Some years ago I had the opportunity to assist the efforts of other health-care providers serving the needs of the people of the poorest country in the Western Hemisphere. One morning, I was working with the dentist.

His operatory was simple, consisting of a case of dental instruments, a syringe of lidocaine and a folding chair. This Caribbean nation did not have a modern dental suite with an X-ray machine. Villagers would line up and, one by one, point to the painful tooth which would promptly be removed.

What was remarkable was the number of healthy teeth that succumbed to the dentist’s instrument. When I inquired, he explained his idea that many sacrificed a healthy tooth for the prospect of a “magic” bag of pills consisting of a ziplock with about 20 ibuprofen given to each tooth-extraction patient.

From this I learned the powerful lesson that the human expectation for benefit from medication often vastly exceeds it’s true advantage.

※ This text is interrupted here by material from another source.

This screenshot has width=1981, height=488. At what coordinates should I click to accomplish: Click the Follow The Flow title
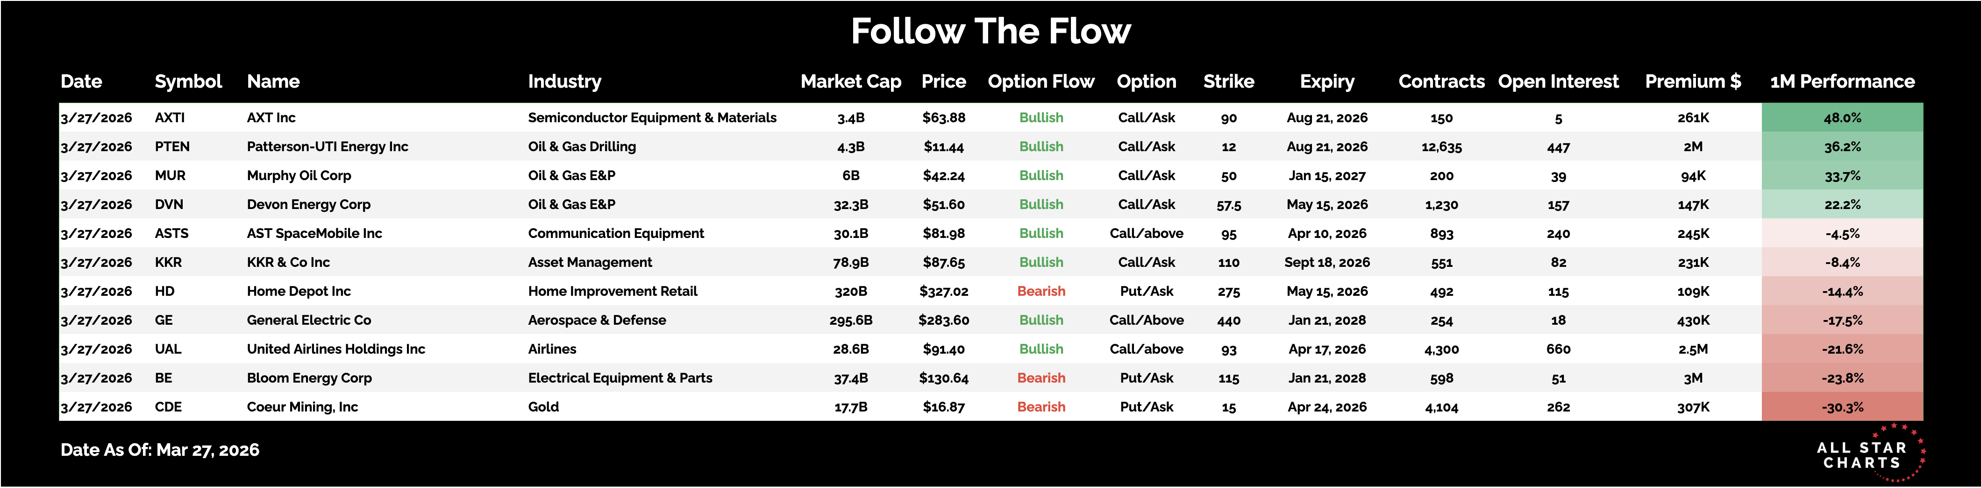pyautogui.click(x=991, y=32)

The idea of medication as a “magic bullet” seems to date to late 19th century Germany when scientists began testing chemical dyes developed for textiles as drugs to target microbes causing human illness. While there were successes, there were as many or more failures. It became understood that chemicals used to treat illness also could cause harm.

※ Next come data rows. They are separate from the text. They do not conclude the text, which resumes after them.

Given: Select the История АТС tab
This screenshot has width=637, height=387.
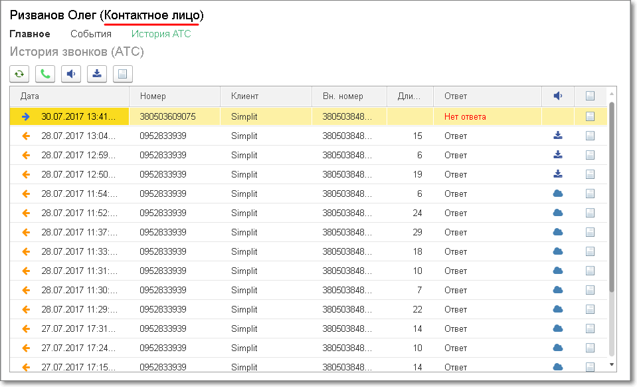Looking at the screenshot, I should [x=161, y=34].
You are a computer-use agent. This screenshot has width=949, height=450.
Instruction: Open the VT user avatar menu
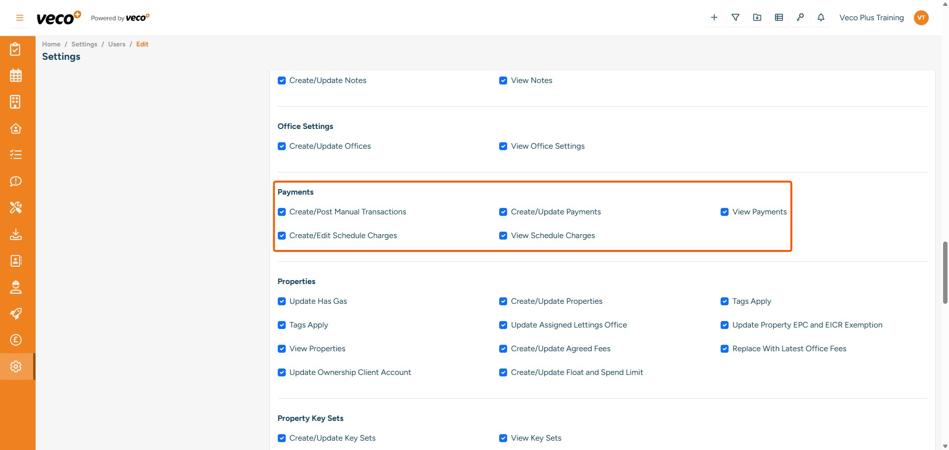pyautogui.click(x=921, y=18)
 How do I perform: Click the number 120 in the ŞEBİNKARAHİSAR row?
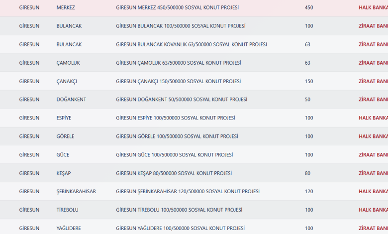point(309,192)
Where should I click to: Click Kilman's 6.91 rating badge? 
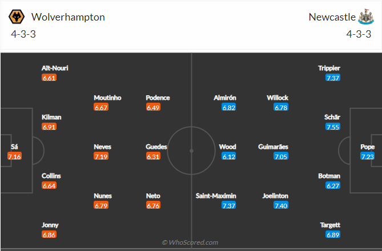[49, 127]
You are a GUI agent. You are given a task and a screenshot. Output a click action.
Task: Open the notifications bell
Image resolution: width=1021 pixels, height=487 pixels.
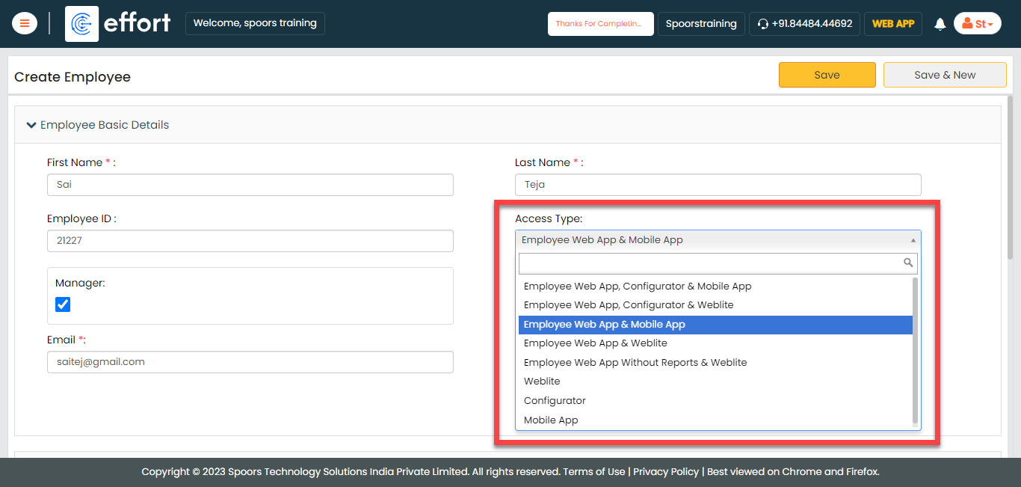(x=940, y=23)
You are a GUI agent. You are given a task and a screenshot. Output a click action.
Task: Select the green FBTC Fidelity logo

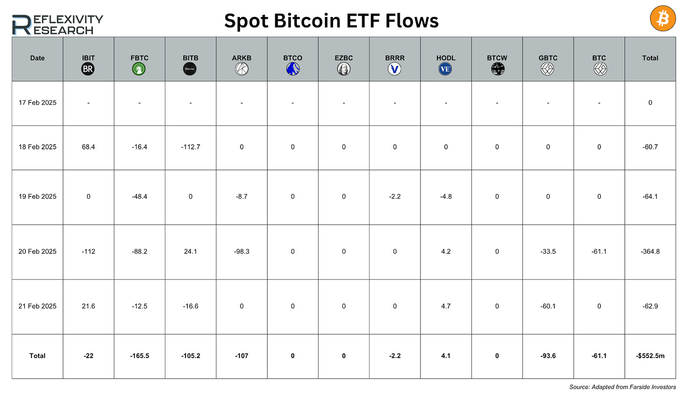(x=139, y=69)
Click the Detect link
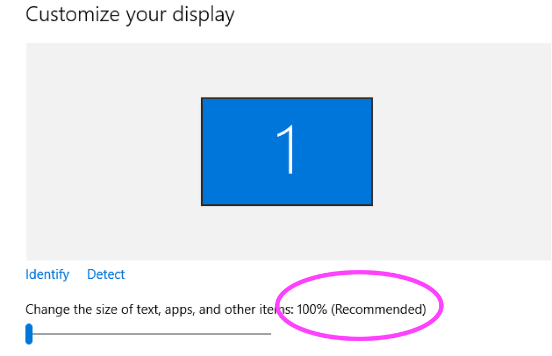The height and width of the screenshot is (356, 552). 106,274
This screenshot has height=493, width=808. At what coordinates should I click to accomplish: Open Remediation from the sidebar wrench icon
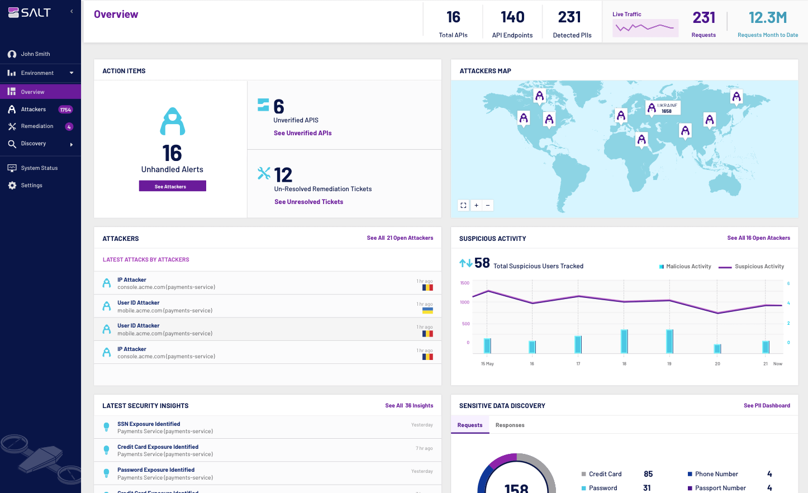(11, 126)
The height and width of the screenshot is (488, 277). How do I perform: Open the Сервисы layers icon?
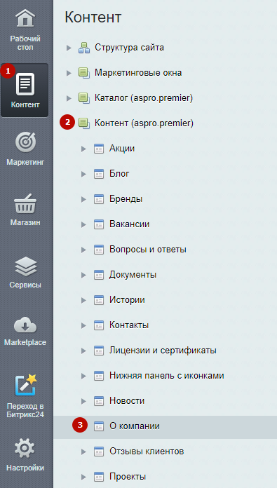click(x=25, y=266)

A 19th century French physician, Armand Trousseau, recognized that the excitement about a new medicine often preceded a true understanding of it’s effect and side effects. His maxim, “use new drugs quickly, while they still work,” has become a principle for today’s wise physicians.

As a student and practitioner of allopathic medicine practicing in the antibiotic era, medications comprise a substantial part of my treatment armamentarium. Yet, I have learned to treat these chemicals with due respect.

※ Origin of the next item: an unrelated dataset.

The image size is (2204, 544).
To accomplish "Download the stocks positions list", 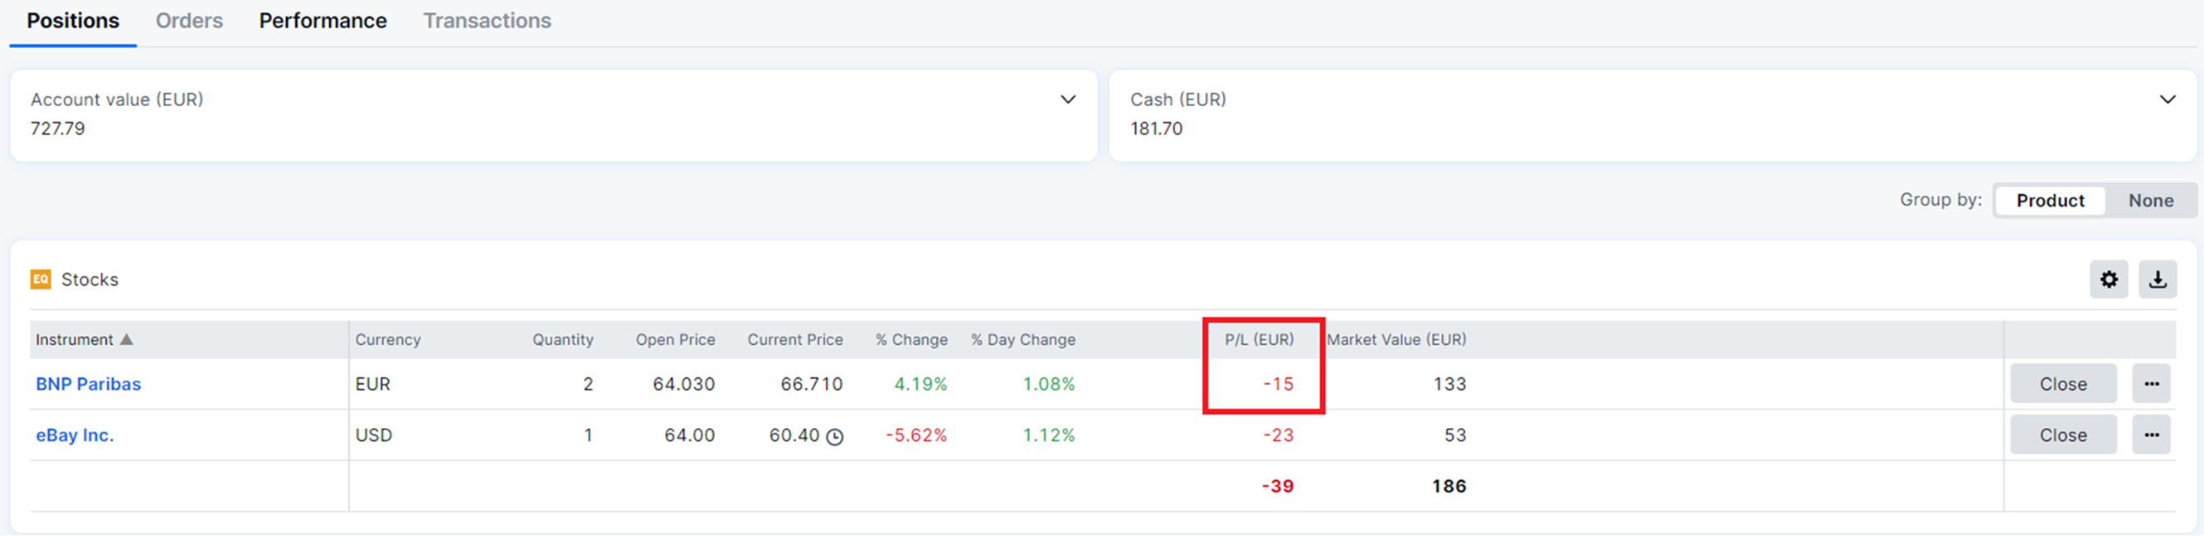I will [x=2157, y=280].
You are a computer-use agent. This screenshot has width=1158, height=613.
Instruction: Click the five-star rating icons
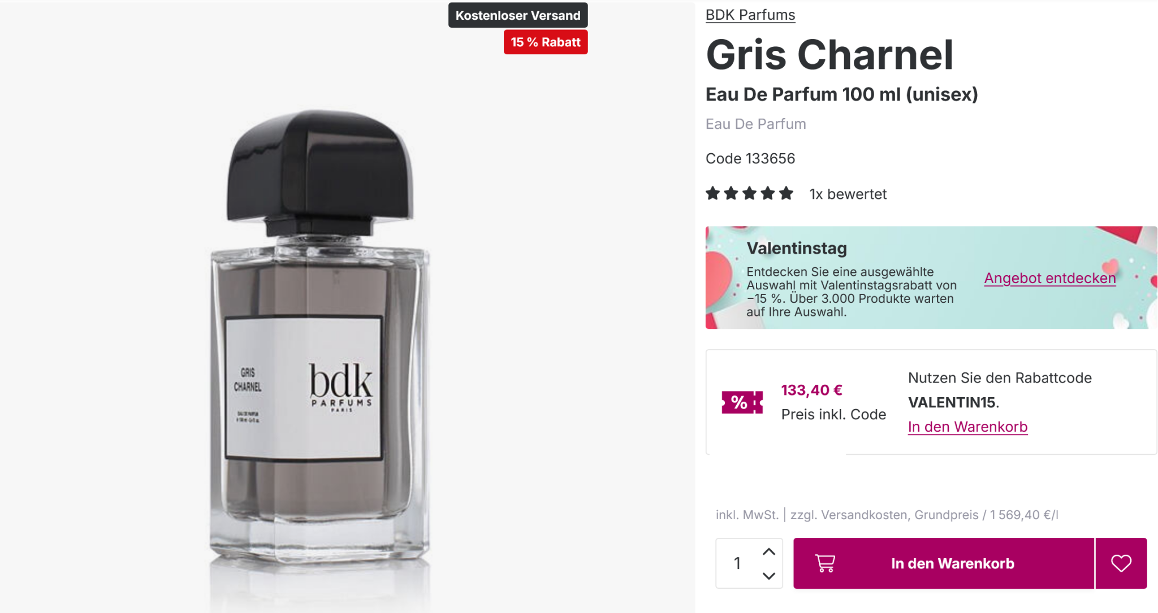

The legal profession has a well-known symbol of lady justice as a blindfolded woman holding a sword and a scale, intended to represent judicial impartiality and objectivity. I have often thought that the medical profession should be similarly represented as a physician holding a caduceus (the staff of the healing arts) and a scale with eyes wide open, depicting the need to be vigilant to the risks and benefits of all treatments.

Modern medicine has indeed discovered and produced many “magic bullets,” collectively reducing the rates of death and disability across a wide spectrum of human illness in the past century. One needs only to measure the declines in the rate of death from cardiovascular disease and many common malignant and infectious illnesses to realize the impact of this revolution in medicine.

Yet as the range of medication options becomes more complex and as direct-to-consumer marketing of new “blockbuster” drugs changes, for better or worse, the physician-patient relationship, a measure of caution is in order. Remembering the purveyors of snake oil in the century past, I would share a pearl of wisdom: Be cautious of anyone who promises health and vitality from a bottle, without any risk of harm.

Dr. Matthew A. Clark is a board-certified physician in internal medicine and pediatrics practicing at the Ute Mountain Health Center in Towaoc.